De overactieve workaholic van de uit Vancouver afkomstige Dan Bejar is alweer een tijdje afgesloten. Zijn creatieve vermogen verspreidt hij nu over acts als Swan Lake, Hello, Blue Roses, The New Pornographers en zijn geesteskindje Destroyer. Ondertussen bouwt hij verder aan een aardige platenkast met releases waar hij aan meewerkt al doet de artiest het de laatste jaren heel wat rustiger aan. Kwaliteit staat nog steeds ver boven kwantiteit verheven, en met Have Me Met benadrukt hij nogmaals dat zijn aandacht ondertussen naar het veredelde soloproject Destroyer uitgaat.

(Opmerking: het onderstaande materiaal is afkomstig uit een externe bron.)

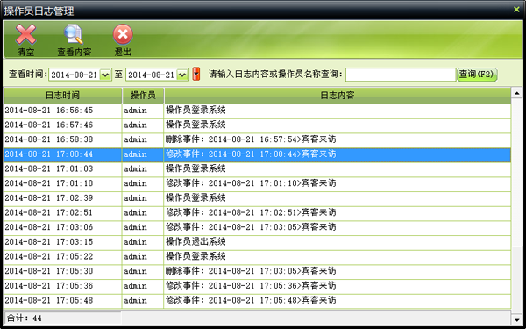526x329 pixels.
Task: Sort by the 日志时间 column header
Action: coord(63,96)
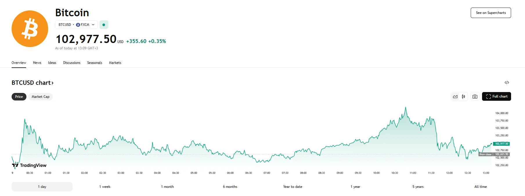
Task: Switch to candlestick chart style icon
Action: [x=463, y=97]
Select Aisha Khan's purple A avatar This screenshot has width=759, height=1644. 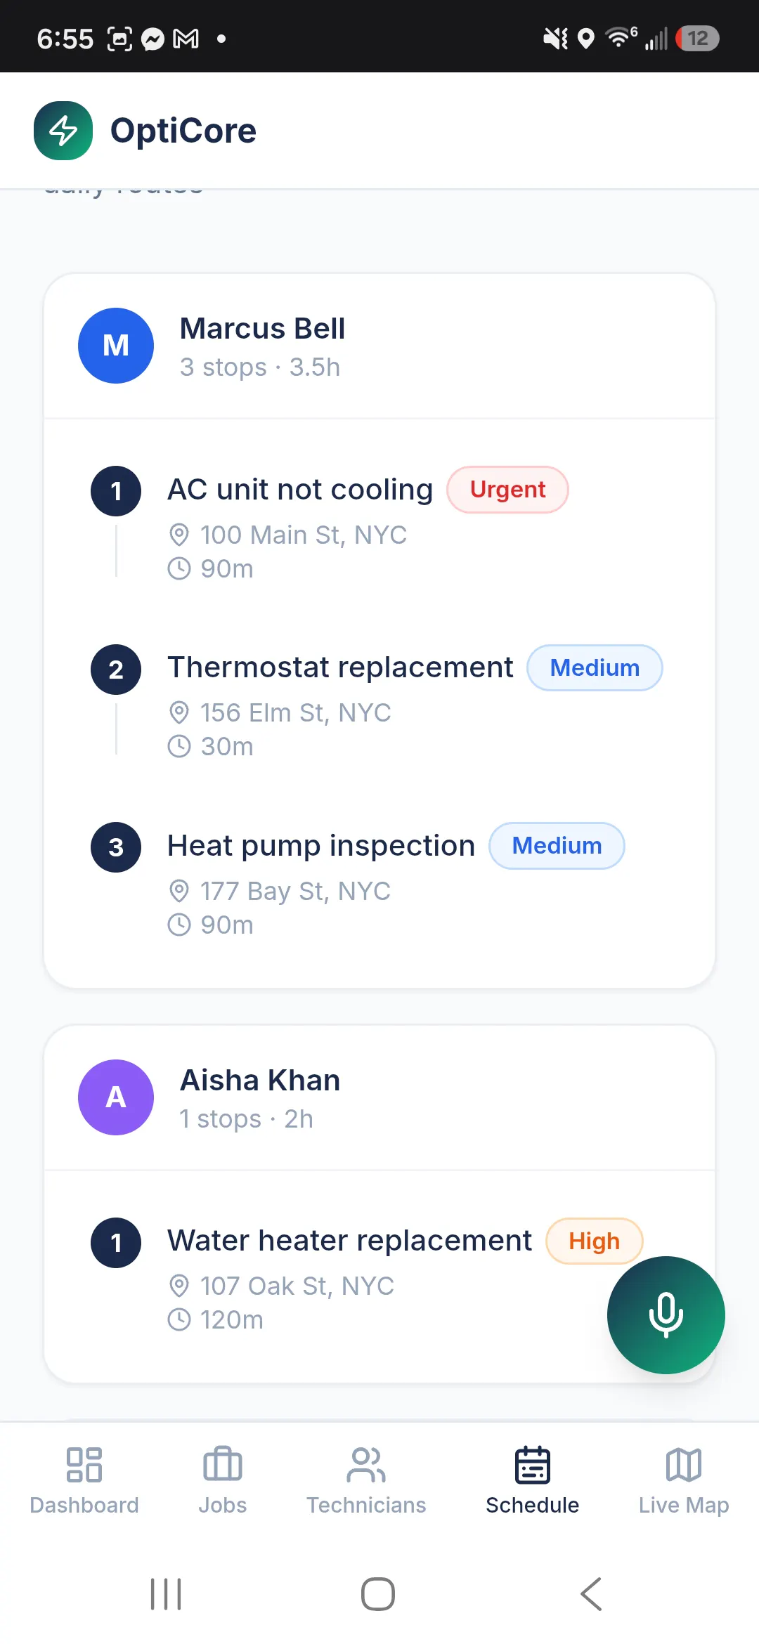pos(116,1097)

Op Kaputt laat hij zich al duidelijk door sfeervolle in zichzelf gekeerde white soul uit the eighties beïnvloeden, terwijl Poison Season juist een volhardend loyaal georkestreerde ritmische aanpak verdient. Twee totaal verschillende albums, maar beide oh zo wonderschoon. Zo vindt hij zichzelf steeds opnieuw uit, en neemt het opnameproces ook meer tijd in beslag. Na Ken verschijnt nu drie jaar later Have We Met. Daarop kiest hij duidelijk om de concentratie vooral op de heldere productie te richten. Hoe Dan Bejar al direct bij Crimson Tide de bas vet voor in de mix plaatst is heerlijk. Het stroperige slappende baswerk memoreert naar het strakke new wave tijdperk. De trieste synthesizerklanken hebben dezelfde weemoed als de betere geschoolde Italodisco sound en daar overheen maakt de gitaar als een ware Joint Strike Fighter circulerende capriolen. Dat het zonder die toevoeging minder klinkt bewijst het bittere stukken kleurlozere It Just Doesn’t Happen. Inderdaad, It Just Doesn’t Happen.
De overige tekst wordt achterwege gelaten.